Kernel-Bypass Data Planes

Building kernel-bypass, zero-copy, and shared-memory I/O systems for NFV, middleboxes, and microservices

Modern cloud and network infrastructures increasingly rely on software-based packet processing. Traditional network appliances such as firewalls, NATs, caches, proxies, load balancers, and cellular core functions are now implemented as virtualized network functions, middleboxes, and cloud-native microservices running on commodity servers. This shift improves flexibility, programmability, and deployment agility, but it also exposes a fundamental performance challenge: the conventional kernel networking stack and loosely coupled service chains introduce significant overhead from data copies, interrupts, context switches, protocol processing, serialization/deserialization, and repeated packet traversal across software layers.

This project explores how to design high-performance I/O systems for network function virtualization (NFV), middleboxes, and cloud-native microservices. The goal is to combine the performance benefits of kernel-bypass networking, zero-copy shared memory, and hardware-aware packet processing with the usability and flexibility of modern software systems.

Research Overview

A central theme of this project is that different network-resident functions have different I/O requirements. Layer-2/Layer-3 network functions, such as forwarding, routing, and filtering, often need to operate as transparent “bump-in-the-wire” functions. They require high throughput, low latency, and predictable overload behavior. Kernel-bypass frameworks such as DPDK are well suited for this case because they avoid kernel protocol processing and use polling-based packet I/O to achieve line-rate performance.

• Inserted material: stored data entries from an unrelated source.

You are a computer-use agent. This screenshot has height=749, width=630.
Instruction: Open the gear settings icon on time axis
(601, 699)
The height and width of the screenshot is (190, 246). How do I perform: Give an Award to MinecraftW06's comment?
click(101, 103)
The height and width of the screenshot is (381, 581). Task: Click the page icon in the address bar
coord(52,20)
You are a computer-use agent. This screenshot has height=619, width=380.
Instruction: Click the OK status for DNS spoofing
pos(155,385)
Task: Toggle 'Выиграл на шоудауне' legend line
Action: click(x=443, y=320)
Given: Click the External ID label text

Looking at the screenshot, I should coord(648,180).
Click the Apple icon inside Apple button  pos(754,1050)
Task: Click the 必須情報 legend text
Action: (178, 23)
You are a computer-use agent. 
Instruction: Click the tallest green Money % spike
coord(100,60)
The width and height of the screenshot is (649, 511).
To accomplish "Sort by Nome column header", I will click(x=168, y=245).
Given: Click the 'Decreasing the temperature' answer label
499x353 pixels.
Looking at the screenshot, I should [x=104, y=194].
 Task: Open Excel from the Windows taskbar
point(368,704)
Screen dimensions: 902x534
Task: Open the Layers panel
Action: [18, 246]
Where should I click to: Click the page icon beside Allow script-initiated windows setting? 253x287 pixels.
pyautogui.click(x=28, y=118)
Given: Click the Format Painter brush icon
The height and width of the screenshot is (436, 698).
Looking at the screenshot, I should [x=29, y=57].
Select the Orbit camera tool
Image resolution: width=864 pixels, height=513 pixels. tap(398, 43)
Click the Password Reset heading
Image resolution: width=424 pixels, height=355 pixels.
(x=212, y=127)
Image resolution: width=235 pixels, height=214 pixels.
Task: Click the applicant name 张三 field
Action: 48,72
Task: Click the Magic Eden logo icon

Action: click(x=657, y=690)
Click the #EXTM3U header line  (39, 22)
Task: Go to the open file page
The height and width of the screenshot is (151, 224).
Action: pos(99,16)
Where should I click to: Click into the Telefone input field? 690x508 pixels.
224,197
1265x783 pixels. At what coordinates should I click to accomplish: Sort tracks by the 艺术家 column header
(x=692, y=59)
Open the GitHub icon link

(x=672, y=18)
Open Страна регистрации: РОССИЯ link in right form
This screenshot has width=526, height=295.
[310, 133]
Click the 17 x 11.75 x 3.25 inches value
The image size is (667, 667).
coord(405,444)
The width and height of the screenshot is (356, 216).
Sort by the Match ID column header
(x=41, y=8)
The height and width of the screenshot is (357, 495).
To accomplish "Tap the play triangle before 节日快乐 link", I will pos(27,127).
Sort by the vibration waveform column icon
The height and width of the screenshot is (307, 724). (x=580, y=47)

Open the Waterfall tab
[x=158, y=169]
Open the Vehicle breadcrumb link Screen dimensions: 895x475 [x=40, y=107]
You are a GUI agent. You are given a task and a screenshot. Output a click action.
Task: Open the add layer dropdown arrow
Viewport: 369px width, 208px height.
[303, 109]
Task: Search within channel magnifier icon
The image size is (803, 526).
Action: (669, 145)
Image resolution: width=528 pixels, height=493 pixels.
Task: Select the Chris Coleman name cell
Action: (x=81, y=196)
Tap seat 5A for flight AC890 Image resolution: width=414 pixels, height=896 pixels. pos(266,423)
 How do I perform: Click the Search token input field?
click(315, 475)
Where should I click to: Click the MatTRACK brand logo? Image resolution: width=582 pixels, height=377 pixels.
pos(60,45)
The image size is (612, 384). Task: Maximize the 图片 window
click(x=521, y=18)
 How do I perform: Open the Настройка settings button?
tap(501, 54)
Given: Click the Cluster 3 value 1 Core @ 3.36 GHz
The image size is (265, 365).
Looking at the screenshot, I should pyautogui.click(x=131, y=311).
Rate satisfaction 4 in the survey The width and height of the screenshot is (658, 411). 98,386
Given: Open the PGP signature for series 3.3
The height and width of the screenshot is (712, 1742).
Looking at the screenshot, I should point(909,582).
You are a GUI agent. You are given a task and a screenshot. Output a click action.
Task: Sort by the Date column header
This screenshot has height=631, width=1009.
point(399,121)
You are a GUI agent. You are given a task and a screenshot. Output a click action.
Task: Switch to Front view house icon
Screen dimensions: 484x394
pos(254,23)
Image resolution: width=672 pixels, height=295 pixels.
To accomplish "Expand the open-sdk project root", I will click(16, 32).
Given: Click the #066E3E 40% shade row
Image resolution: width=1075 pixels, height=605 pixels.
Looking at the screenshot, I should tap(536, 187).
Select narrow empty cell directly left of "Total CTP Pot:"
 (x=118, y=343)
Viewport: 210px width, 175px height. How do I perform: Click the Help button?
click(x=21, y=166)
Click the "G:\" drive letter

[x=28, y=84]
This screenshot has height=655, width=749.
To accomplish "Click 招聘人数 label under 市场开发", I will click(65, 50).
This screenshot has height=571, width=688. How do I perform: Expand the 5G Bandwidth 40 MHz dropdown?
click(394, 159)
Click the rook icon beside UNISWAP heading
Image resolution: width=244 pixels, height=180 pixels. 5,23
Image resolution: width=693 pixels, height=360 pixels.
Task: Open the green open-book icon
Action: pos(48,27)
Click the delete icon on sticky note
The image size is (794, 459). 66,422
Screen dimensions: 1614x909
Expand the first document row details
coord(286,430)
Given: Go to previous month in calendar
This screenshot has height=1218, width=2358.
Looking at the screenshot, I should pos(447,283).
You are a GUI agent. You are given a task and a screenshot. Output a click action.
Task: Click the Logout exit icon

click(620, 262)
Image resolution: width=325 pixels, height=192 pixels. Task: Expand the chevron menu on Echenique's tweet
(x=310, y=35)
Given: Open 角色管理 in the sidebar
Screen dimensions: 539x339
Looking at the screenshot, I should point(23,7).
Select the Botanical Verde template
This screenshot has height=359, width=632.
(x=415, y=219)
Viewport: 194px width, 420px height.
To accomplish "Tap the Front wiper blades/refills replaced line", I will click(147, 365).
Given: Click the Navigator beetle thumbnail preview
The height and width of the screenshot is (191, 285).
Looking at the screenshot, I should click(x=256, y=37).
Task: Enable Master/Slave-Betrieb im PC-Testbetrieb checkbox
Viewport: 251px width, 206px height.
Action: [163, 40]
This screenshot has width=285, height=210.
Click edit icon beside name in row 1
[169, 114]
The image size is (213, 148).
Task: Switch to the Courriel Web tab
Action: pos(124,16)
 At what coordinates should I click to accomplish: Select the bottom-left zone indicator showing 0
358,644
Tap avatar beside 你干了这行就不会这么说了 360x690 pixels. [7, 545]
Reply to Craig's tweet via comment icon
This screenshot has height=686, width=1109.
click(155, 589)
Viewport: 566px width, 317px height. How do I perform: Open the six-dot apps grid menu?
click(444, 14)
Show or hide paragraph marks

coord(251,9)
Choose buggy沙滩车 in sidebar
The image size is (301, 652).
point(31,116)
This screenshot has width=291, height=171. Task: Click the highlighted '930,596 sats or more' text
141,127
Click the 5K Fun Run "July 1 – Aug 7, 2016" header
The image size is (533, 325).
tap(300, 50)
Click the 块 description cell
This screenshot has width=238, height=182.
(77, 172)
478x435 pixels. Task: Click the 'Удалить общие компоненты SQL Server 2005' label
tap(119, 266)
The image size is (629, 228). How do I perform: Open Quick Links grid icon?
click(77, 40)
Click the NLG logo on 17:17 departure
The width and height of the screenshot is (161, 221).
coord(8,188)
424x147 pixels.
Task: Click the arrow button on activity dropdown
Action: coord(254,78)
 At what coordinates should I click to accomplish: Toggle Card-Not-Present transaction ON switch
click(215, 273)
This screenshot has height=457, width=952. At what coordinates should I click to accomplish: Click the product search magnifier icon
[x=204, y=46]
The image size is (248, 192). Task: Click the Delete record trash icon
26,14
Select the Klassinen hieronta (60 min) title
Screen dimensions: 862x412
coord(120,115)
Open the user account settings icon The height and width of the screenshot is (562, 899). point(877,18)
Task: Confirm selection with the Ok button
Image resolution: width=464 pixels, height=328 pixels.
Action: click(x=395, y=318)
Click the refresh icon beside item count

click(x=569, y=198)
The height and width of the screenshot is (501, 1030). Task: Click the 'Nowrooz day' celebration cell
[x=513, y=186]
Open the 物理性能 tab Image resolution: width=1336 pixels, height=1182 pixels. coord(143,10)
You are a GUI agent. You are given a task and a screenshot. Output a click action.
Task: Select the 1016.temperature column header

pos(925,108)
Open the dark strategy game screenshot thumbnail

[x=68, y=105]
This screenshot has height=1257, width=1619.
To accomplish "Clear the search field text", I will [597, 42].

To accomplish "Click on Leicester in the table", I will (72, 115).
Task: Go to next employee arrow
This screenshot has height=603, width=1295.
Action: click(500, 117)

Layer-4/Layer-7 middleboxes, such as HTTP proxies, caches, and load balancers, have a different requirement. They need a full TCP/IP protocol stack and often perform application-level processing. A robust kernel protocol stack is attractive for correctness and functionality, but repeatedly traversing the kernel stack across a chain of middlebox functions is expensive.

My work in this area studies this tension and develops systems that selectively combine different I/O mechanisms:

  • MiddleNet (Zeng et al., 2022; Qi et al., 2023) provides a unified NFV and middlebox framework. It uses DPDK-based kernel bypass for L2/L3 NFV functions and eBPF-based event-driven shared-memory communication for L4/L7 middlebox chains. It further uses SR-IOV to let both paths coexist on the same physical host and to dynamically direct flows to the right processing layer.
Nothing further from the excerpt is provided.